Saturday evening came and I was standing in my finery in the drawing room waiting for Sam. Dinah Shore was singing softly on the wireless. I still wasn’t sure what we’d get out of this evening, other than to put a face on some famous names. We might draw a reaction from anyone with a guilty conscience. At the very least it would apply some pressure, like lobbing some shells on enemy positions to force them keep their heads down and let them know that we were there. When people get nervous they make mistakes.

The stiff collar kept my head up and reminded my back and shoulders of their army training. As did the line of medals in a clanking row on my left breast. It was the first time I’d worn them all together. It felt false and flash, as though I was flaunting them. Or going to an old boys’ reunion. But the invite was clear. I’d even given them a polish. I could see from the holes in the cloth that it wasn’t the first time this jacket had carried decorations. I needed to ask Sam about her father. In fact there was a great deal I needed to ask her about her father. Such as whether I was some sort of stand-in for him. It was a cheap thought, inspired by a brief examination of Siggie Freud during one term at university. It had all seemed funny at the time. We sophisticates considered that the old boy had some real mental problems of his own to come up with such tosh.
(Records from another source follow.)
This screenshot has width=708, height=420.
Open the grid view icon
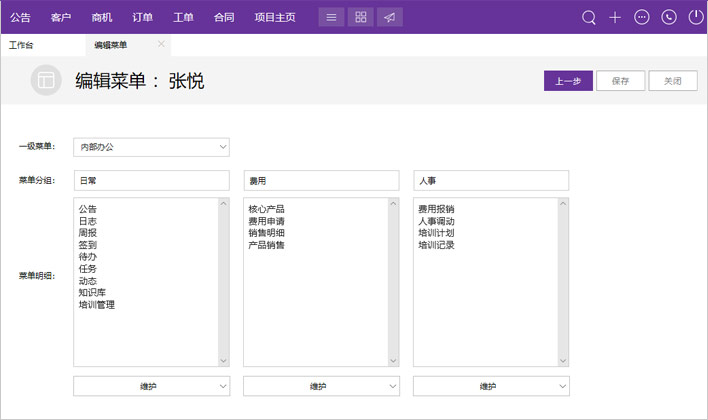(x=361, y=17)
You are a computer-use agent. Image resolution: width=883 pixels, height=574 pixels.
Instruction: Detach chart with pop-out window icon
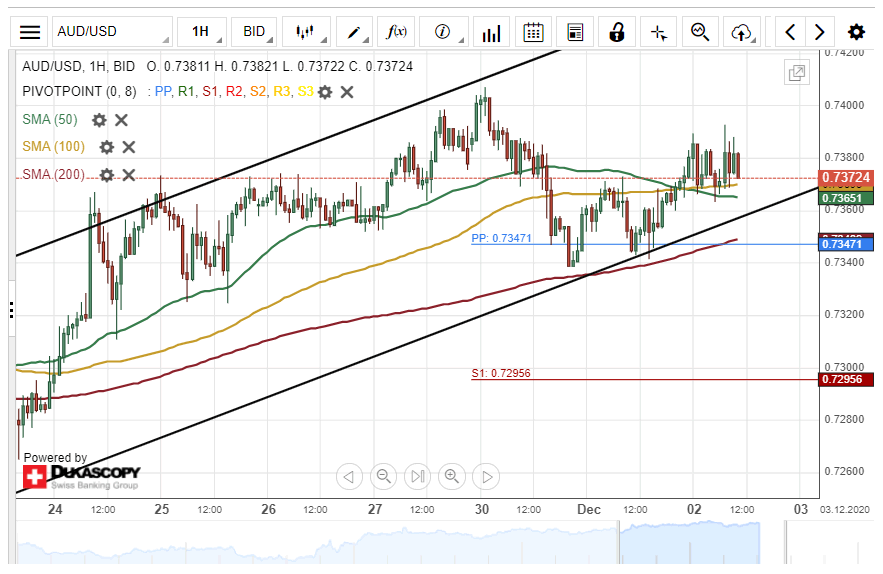coord(797,72)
And yet . . .

I caught myself in the big mirror. In truth I found myself turning and posing. It had been years since I’d looked this smart. A light touch of Brylcreem kept my dark thatch in place. The grey smudges by my ears looked more distinguished than just plain old. My face glowed with the attention of a new razor blade.

The dinner jacket fitted like a glove. A double-breasted and old-fashioned glove, with slightly shiny trousers, but none the worse for that. It had the look of an outfit worn regularly and nonchalantly at a steady stream of grand occasions throughout the season. My new shoes shone with parade-ground brilliance, and I forgave them their pinching. The black tie – another gift from Sam – sat perfectly in the hard collar; the technique of tying it had come back to me like swimming.

‘Show me,’ said Sam, standing in the doorway. ‘Don’t keep it all to yourself.’

I turned round, caught out like a wee boy admiring himself in a shop window. Then my brief embarrassment evaporated. Her floor-length dress was blue silk and fell over her gentle lines like a shimmering river. She had matching arm-length gloves and blue silk shoes. She clasped a glittering bag in one hand and held a cigarette holder high in the other. But it was her head and shoulders that stood out.